(Saved entries)

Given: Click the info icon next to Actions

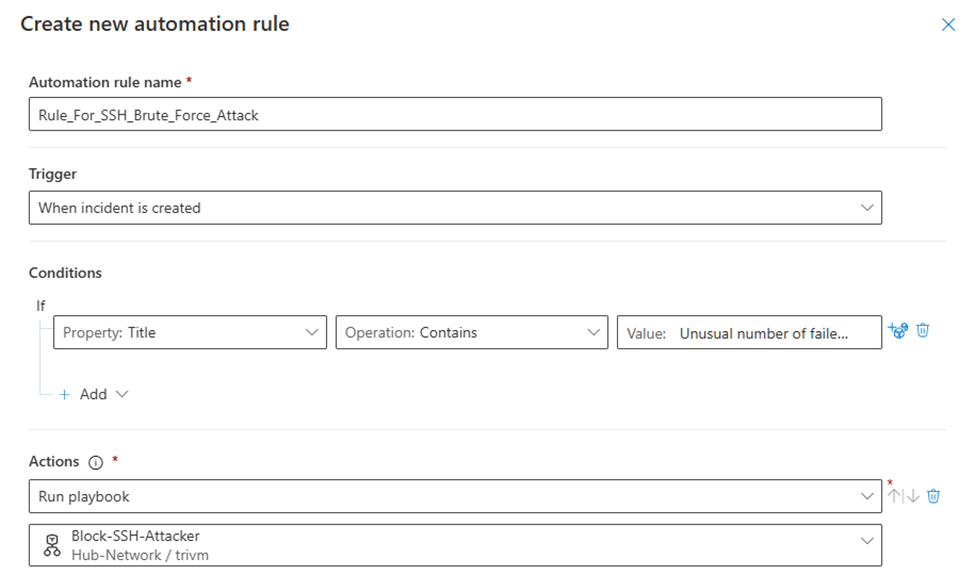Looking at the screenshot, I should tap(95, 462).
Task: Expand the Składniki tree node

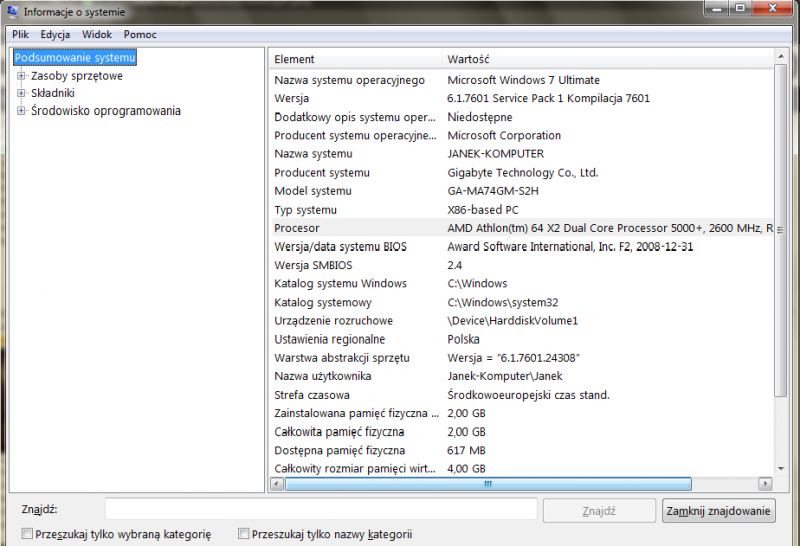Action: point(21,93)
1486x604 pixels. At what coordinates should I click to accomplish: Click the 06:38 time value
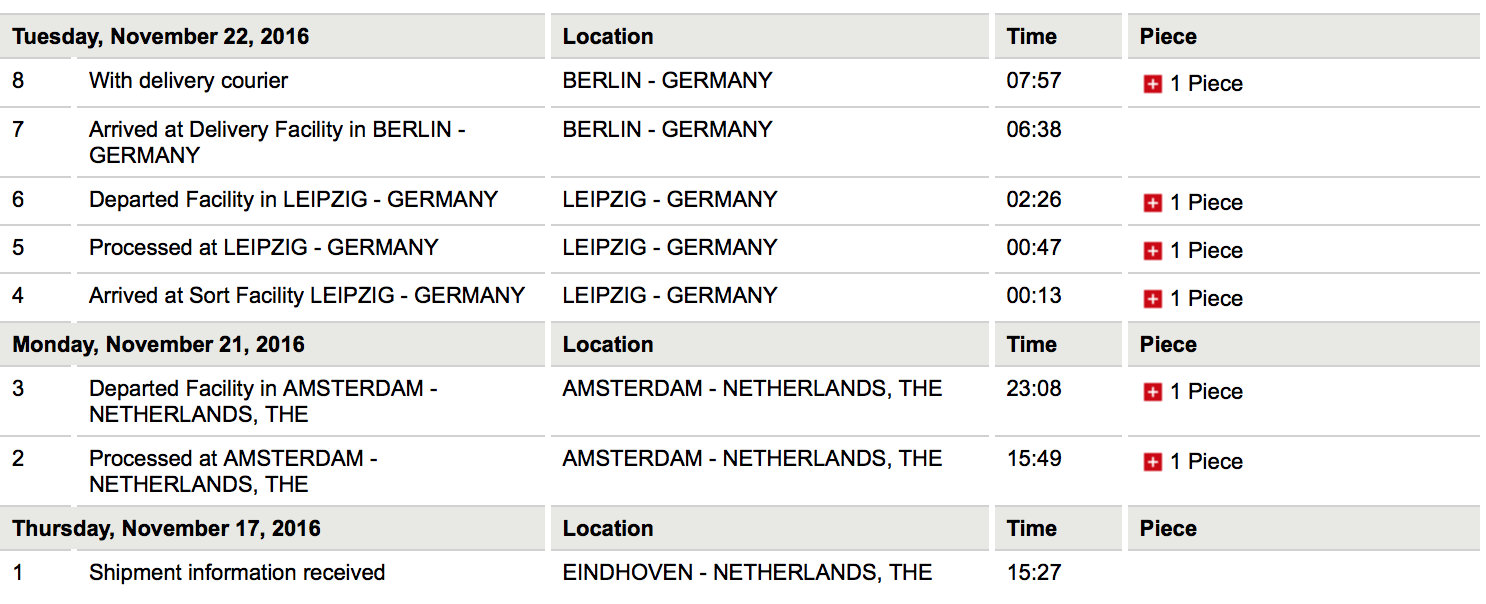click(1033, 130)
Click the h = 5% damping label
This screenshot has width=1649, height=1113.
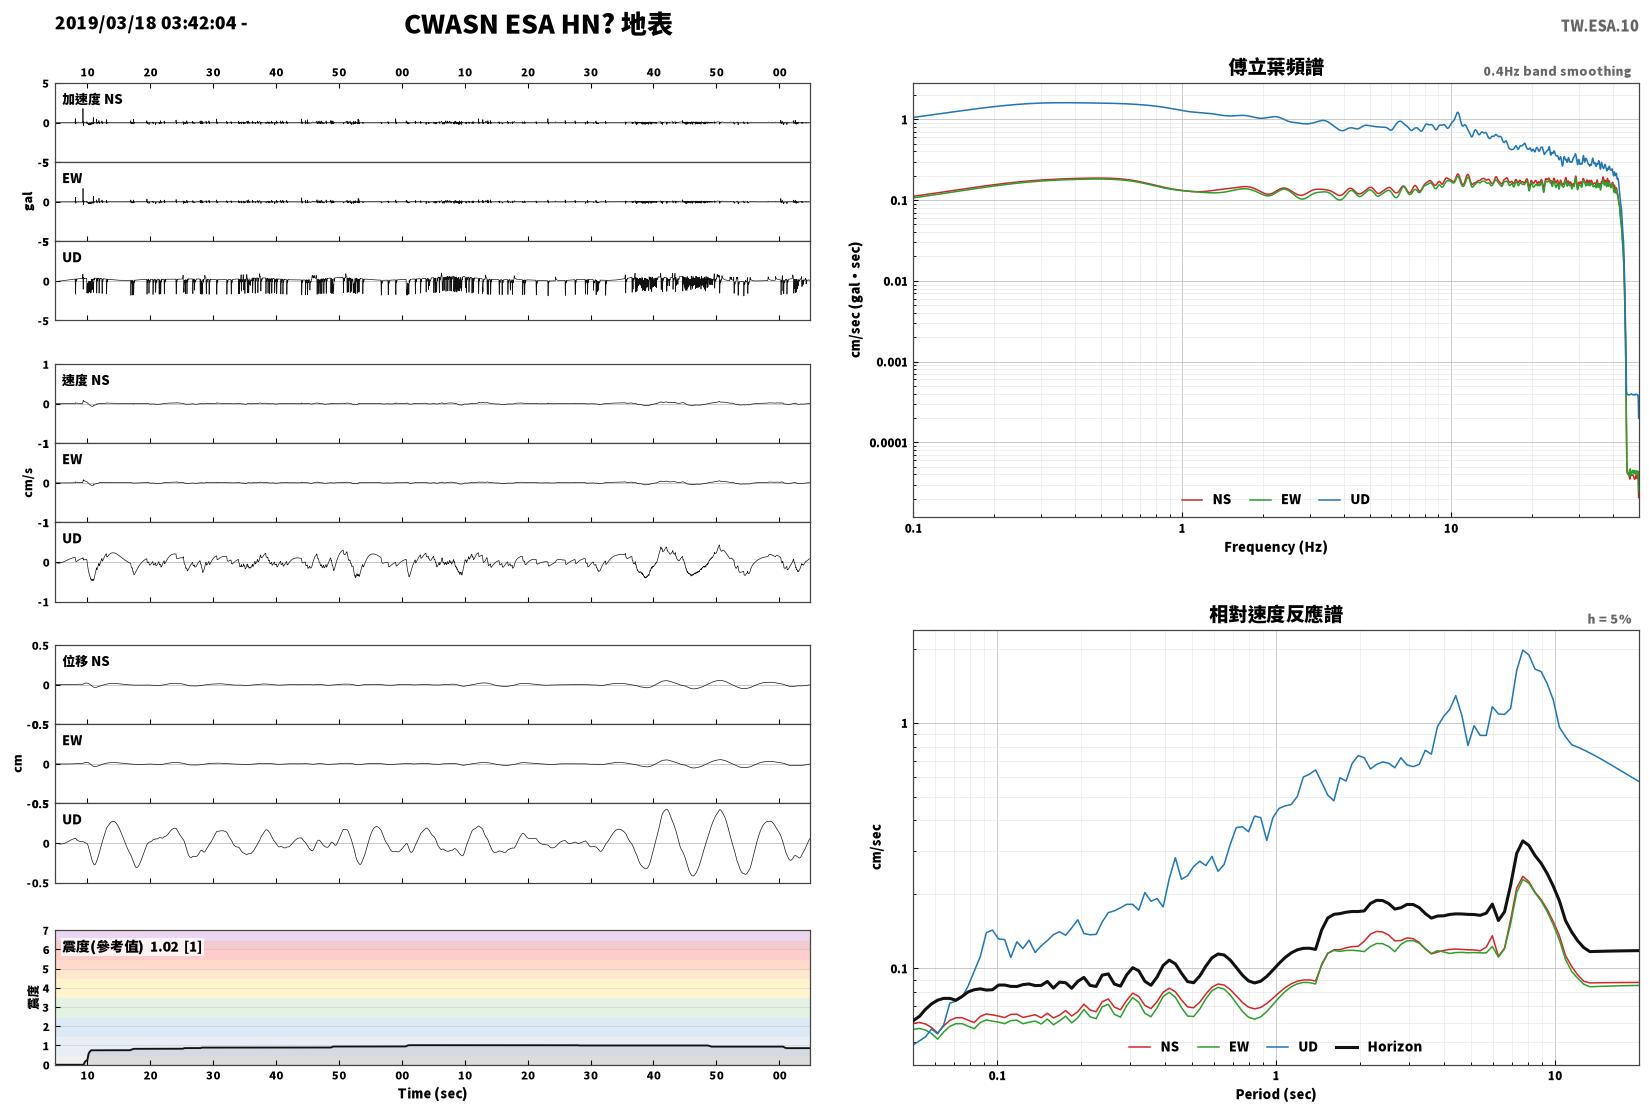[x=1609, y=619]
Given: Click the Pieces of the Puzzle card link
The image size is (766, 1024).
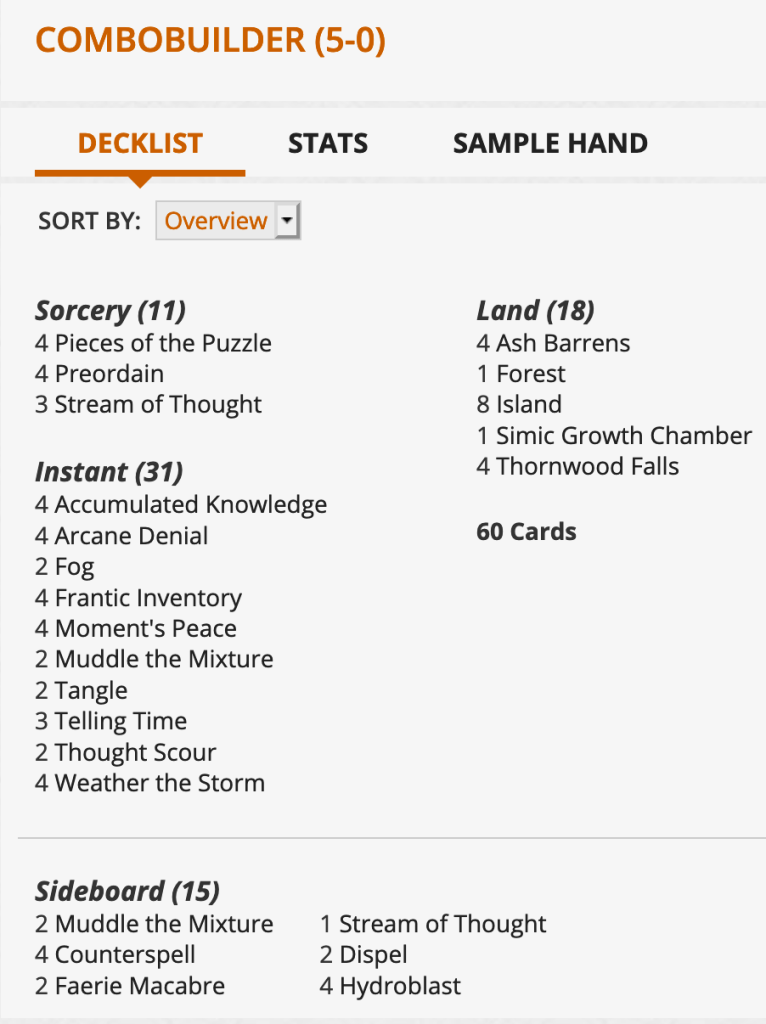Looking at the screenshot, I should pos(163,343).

● TASK STATEMENT
The required output is every line from the one containing "Click the h = 5% damping label" through the last line of the records, inclusive, reproduced exactly and without pictures.

● OUTPUT FOR THIS EXERCISE
Click the h = 5% damping label
This screenshot has width=1649, height=1113.
[x=1609, y=619]
Given: Click the Pieces of the Puzzle card link
The image size is (766, 1024).
Looking at the screenshot, I should pos(163,343).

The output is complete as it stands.